Além disso, “dados mostram que todos os casos de Covid-19 remontam a uma única introdução em humanos”, o que contrastaria com outras epidemias conhecidas em que houve “múltiplos eventos” de inoculação inicial.
O relatório critica um dos principais artigos científicos usados em março de 2020 contra a hipótese do vazamento laboratorial: o artigo de título “A Origem Proximal do [vírus] SARS-CoV-2”, publicado na revista Nature Medicine. Os congressistas acusam o principal articulador da resposta dos governos Trump e Biden à pandemia, o pesquisador Anthony Fauci, de tramar a redação do artigo para “impulsionar a narrativa favorecida de que a Covid-19 se originou na natureza”.
Fauci defendeu os lockdowns. Segundo os congressistas, essa política imposta em nível federal e estadual fechou 160 mil empresas e em 60% dos casos elas jamais reabriram. O nível de desemprego observado foi “inédito desde a Grande Depressão” dos anos 1930.
Um caso especial dessa política foi o fechamento de escolas. De acordo com o relatório, a ciência jamais justificou fechamentos prolongados. “Testes padronizados mostram que as crianças perderam décadas de progresso acadêmico como resultado dos fechamentos”, afirma o documento. “Problemas mentais e físicos também explodiram, com tentativas de suicídio de meninas entre os 12 e os 17 anos subindo 51%”.
Defesa das vacinas contra Covid-19
O relatório afirma que a iniciativa do presidente Donald Trump de desenvolvimento e autorização rápidos para novas vacinas contra a Covid, conhecida como “Operation Warp Speed” (algo como “Operação Velocidade da Luz”), “teve grande sucesso e ajudou a salvar milhões de vidas”. Porém, as vacinas desenvolvidas “não impediram a disseminação ou transmissão do vírus”.
Enquanto elogia a rapidez estimulada por Trump, o subcomitê critica a rapidez estimulada por Biden. Segundo o documento, foi um erro a “aprovação apressada” das vacinas pela agência sanitária dos Estados Unidos, a FDA (sigla em inglês para “Administração de Alimentos e Drogas”). Mais enfáticas são as críticas dos congressistas às políticas de obrigatoriedade das vacinas, que de fato se fizeram mais presentes no governo Biden, que começou em janeiro de 2021.
As obrigatoriedades “não eram apoiadas pela ciência e causaram mais mal do que bem”, afirma o relatório. “O governo Biden coagiu americanos saudáveis à obediência com obrigatoriedades das vacinas da Covid-19”, e essa decisão “atropelou liberdades individuais, prejudicou o preparo militar e desconsiderou a liberdade médica”.

LISTAGEM DE DADOS –
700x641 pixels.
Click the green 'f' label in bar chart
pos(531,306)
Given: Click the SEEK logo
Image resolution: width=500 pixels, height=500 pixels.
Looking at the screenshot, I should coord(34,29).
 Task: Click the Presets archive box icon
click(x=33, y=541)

==

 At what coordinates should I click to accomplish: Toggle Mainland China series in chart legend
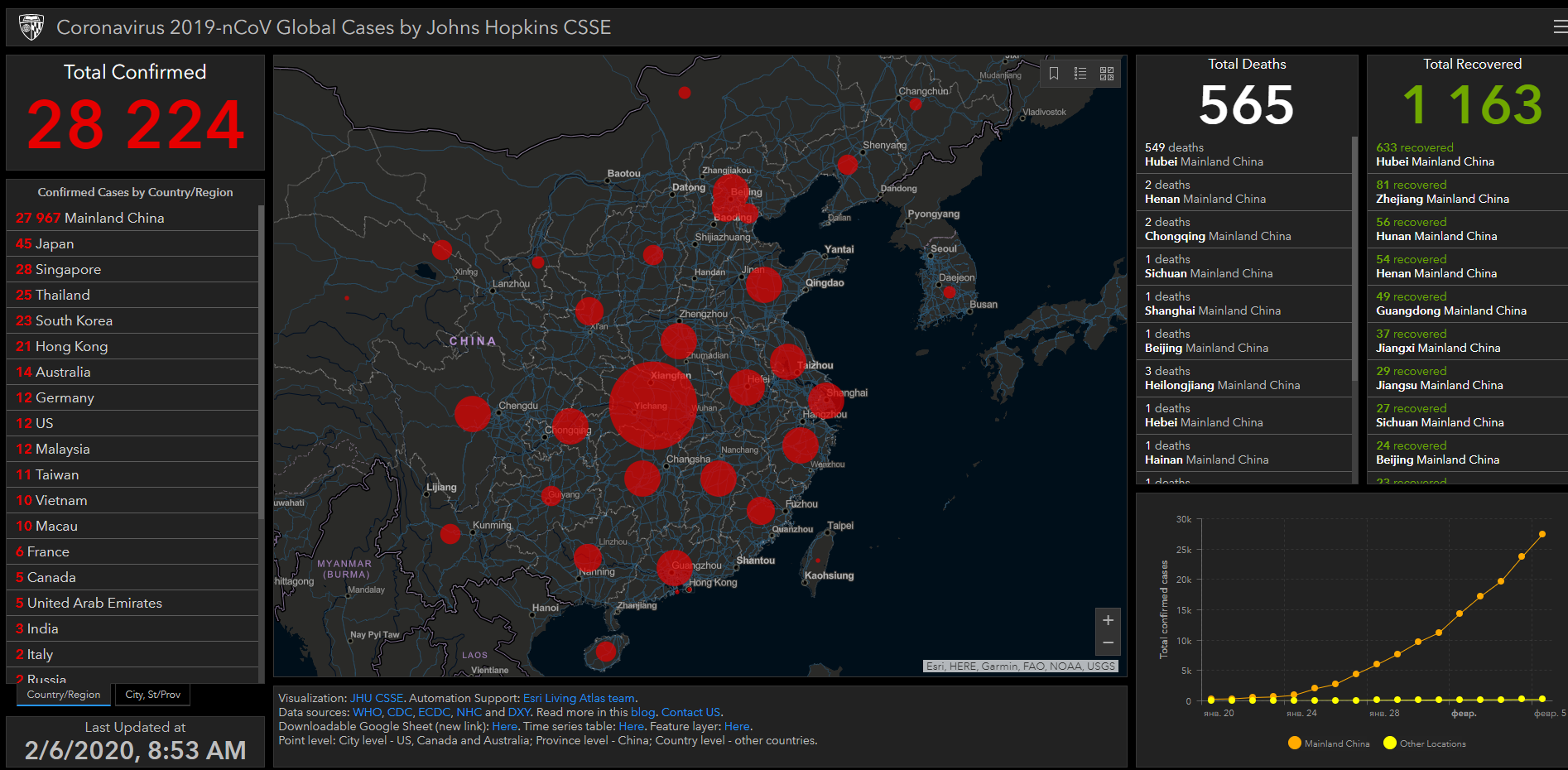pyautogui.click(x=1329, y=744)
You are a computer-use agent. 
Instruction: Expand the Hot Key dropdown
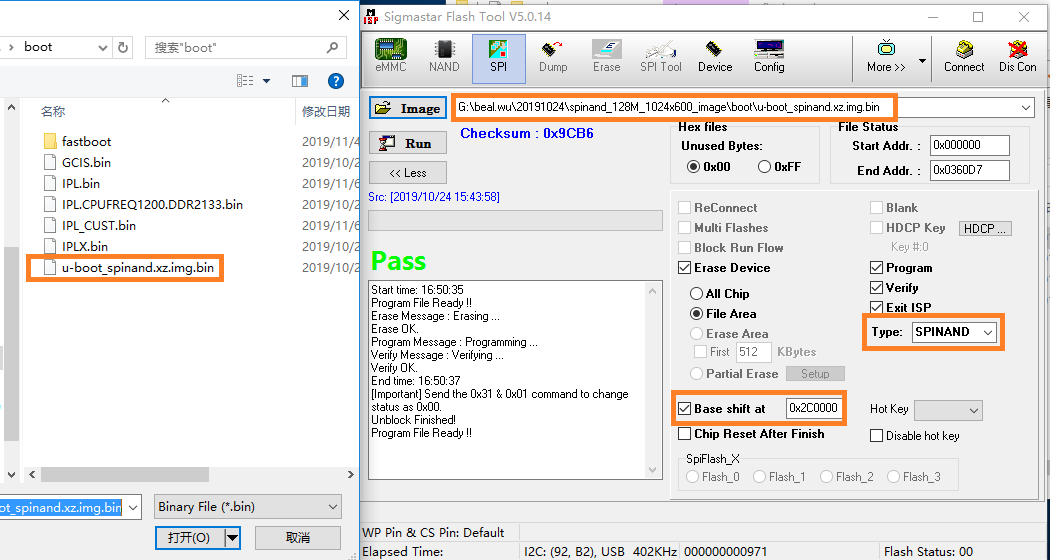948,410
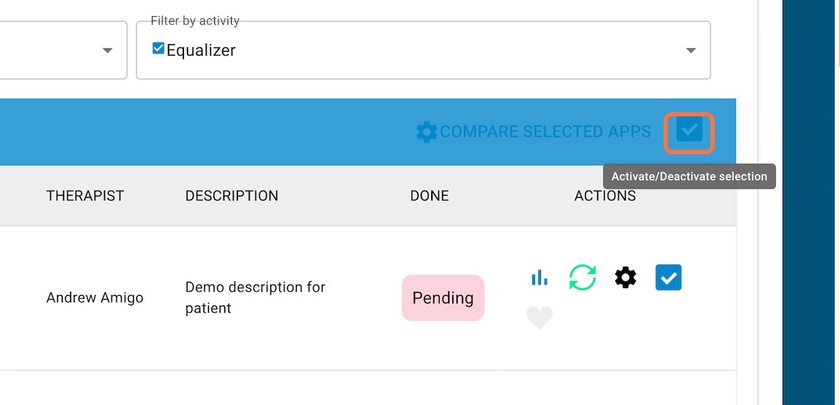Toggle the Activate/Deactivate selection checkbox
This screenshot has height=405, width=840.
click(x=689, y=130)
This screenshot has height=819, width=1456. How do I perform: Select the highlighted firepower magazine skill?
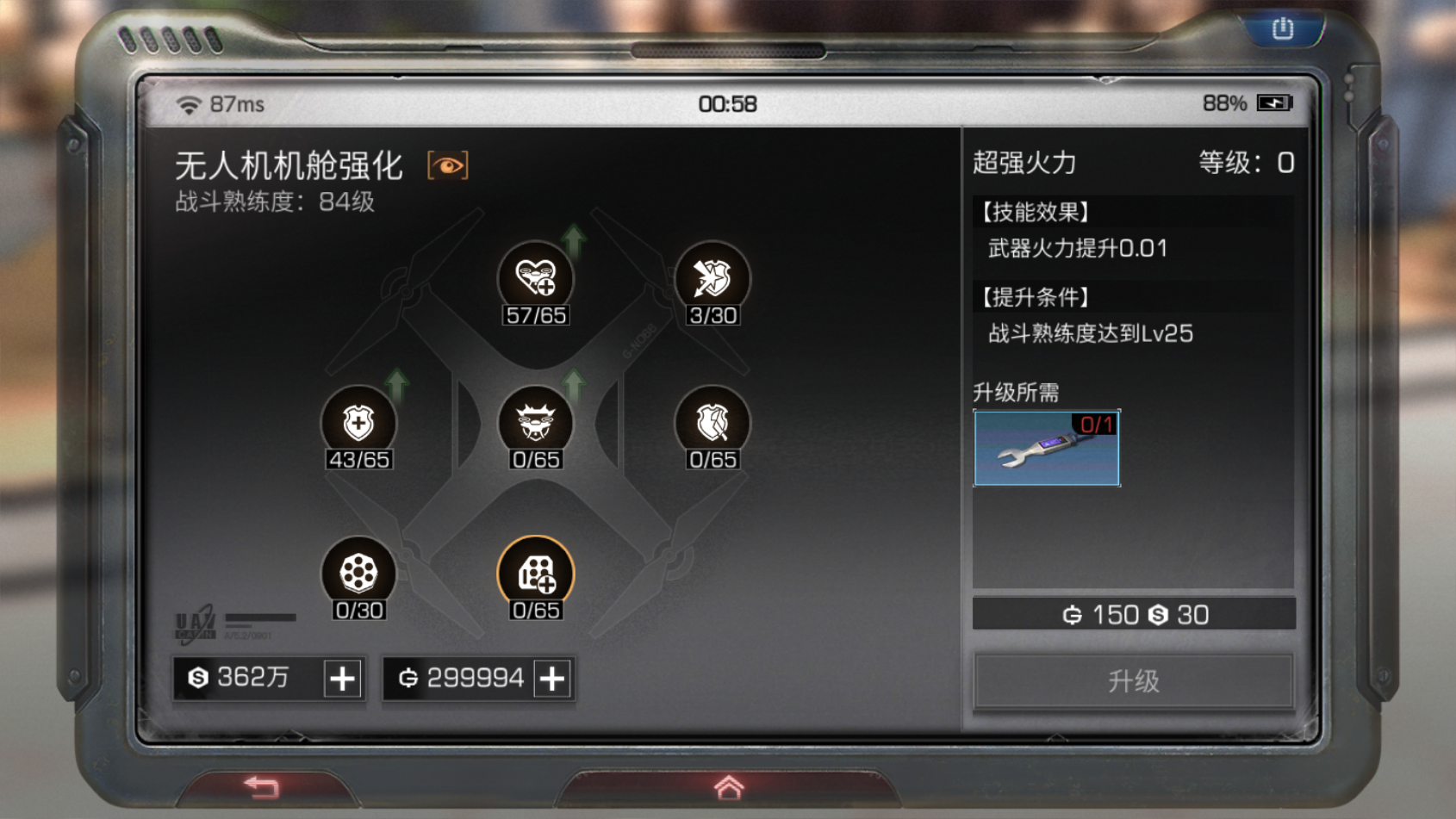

---

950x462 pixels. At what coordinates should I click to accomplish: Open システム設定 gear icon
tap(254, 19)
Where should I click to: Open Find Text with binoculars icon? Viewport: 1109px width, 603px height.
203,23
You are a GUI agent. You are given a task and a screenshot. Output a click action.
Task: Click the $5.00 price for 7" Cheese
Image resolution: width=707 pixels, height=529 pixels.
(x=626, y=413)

TAREFA PROPOSTA – Dê prosseguimento ao texto em estudo, sobre o relatório de congressistas americanos a respeito da pandemia de Covid-19, começando logo após a última frase apresentada.

RESULTADO ESPERADO –
O subcomitê também criticou o “esforço coordenado” das autoridades de saúde para “ignorar a imunidade natural”, adquirida por pessoas que sobreviveram à infecção, e chamou por compensações para as pessoas que sofreram efeitos colaterais das vacinas.
Reações ao relatório
Um porta-voz dos membros democratas do Subcomitê Seleto sobre a Pandemia de Coronavírus afirmou no dia da publicação que a maioria republicana criou um relatório que “desperdiçou dois anos em teatro político em vez de tratar de prevenção e preparo para a próxima pandemia”, segundo o site The Hill.
Os republicanos “priorizaram devassas extremas que vilanizaram os cientistas e autoridades de saúde pública do nosso país, em um esforço para purificar a resposta desastrosa do presidente Trump à Covid-19”, disse o porta-voz.
Os membros democratas da comissão produziram um relatório próprio, de 61 páginas. “O subcomitê permanece na mesma posição inicial: as origens da Covid-19 são desconhecidas”, afirma o documento alternativo.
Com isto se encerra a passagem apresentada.